The journey Herculano-Houzel made to scientific discovery is impressive; it demonstrates a consistent skepticism that is essential for the development of scientific knowledge. In addition to refuting the 100 billion neuron statistic, her research has refuted other long-held neuroscience dogmas. As an example, until recently textbooks promoted the claim that glial cells (a type of brain cell involved in numerous processes, including supporting nerve cells) outnumber nerve cells ten to one in the human brain. A search for an original source to support the claim failed. Counting brain cells allowed Herculano-Houzel to dispel that myth as well. A paper published by Herculano-Houzel and colleagues titled “Equal Numbers of Neuronal and Non-Neuronal Cells Make the Human Brain an Isometrically Scaled-Up Primate Brain,” which is now a heavily cited paper, was rejected by prominent journals, including Nature, Proceedings of the National Academy of Sciences of the U.S.A., Neuron, and the Journal of Neuroscience. The paper was eventually published in the Journal of Comparative Neurology (Azevedo et al. 2009). Even high-ranking science journals are sometimes resistant to change and do not necessarily practice the skepticism that is essential to scientific thinking.
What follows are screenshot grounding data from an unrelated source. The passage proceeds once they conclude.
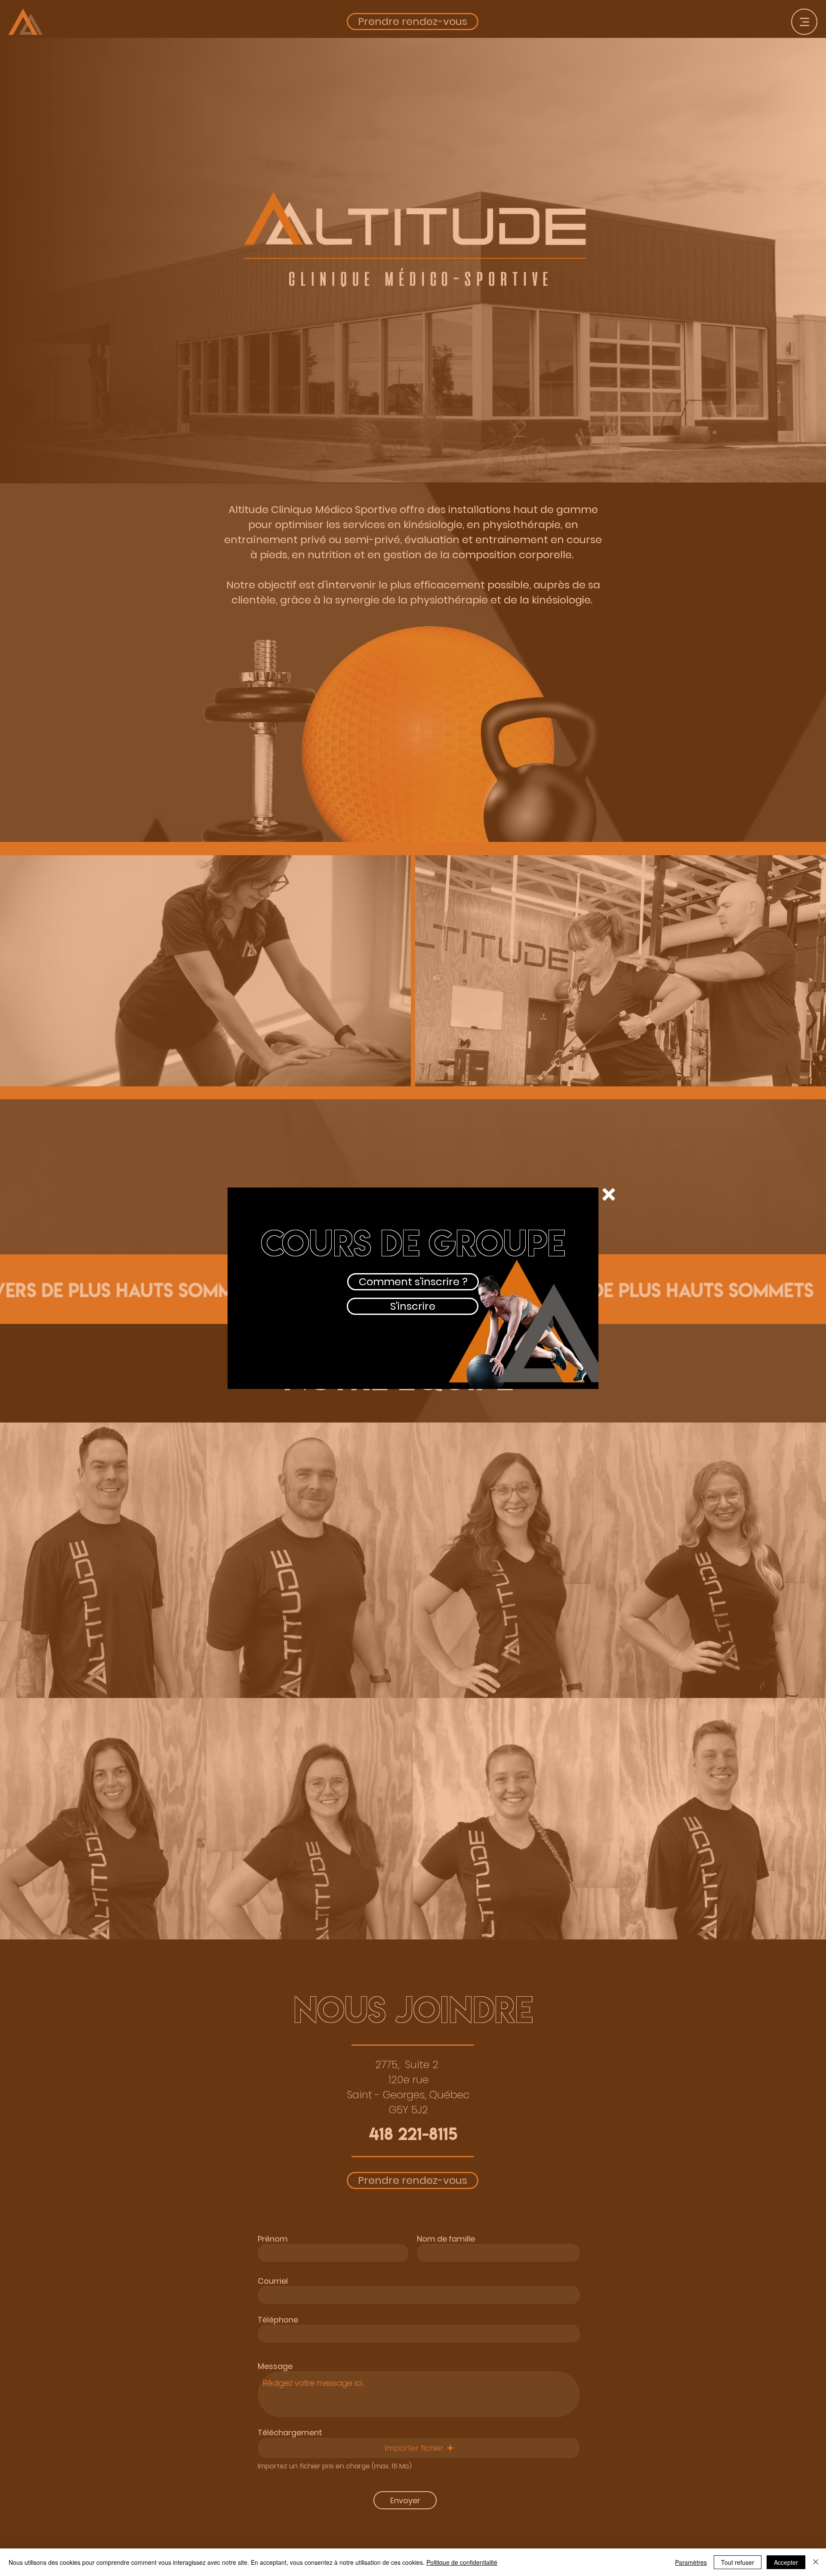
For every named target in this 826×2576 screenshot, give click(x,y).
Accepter (786, 2562)
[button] (608, 1194)
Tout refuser (737, 2562)
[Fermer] (816, 2562)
Azevedo, F.A.C., et al. 2009. Equal numbers of neuronal and non-neuronal cells make the human brain and isometrically scaled-up primate brain. Journal of Comparative Neurology 513: 532–541.
Bahney, J., and C.S. Bartheld. 2014. Validation of the isotropic fractionator: Comparison with unbiased stereology and DNA extraction for quantification of glial cells. Journal of Neuroscience Methods 222: 165–174.
Herculano-Houzel, S. 2016. The Human Advantage: A New Understanding of How Our Brain Became Remarkable. Cambridge, MA: The MIT Press.
Kandel, E.R. 2018. The Disordered Mind: What Unusual Brains Tell Us about Ourselves. New York, NY: FSG.
Kandel, E.R. et al. 2000. Principles of Neural Science, 4th edition. New York, NY: McGraw-Hill.
Kolb, B. and I. Whishaw. 2009. Fundamentals of Human Neuropsychology, 6th edition. New York, NY: Worth Publishers.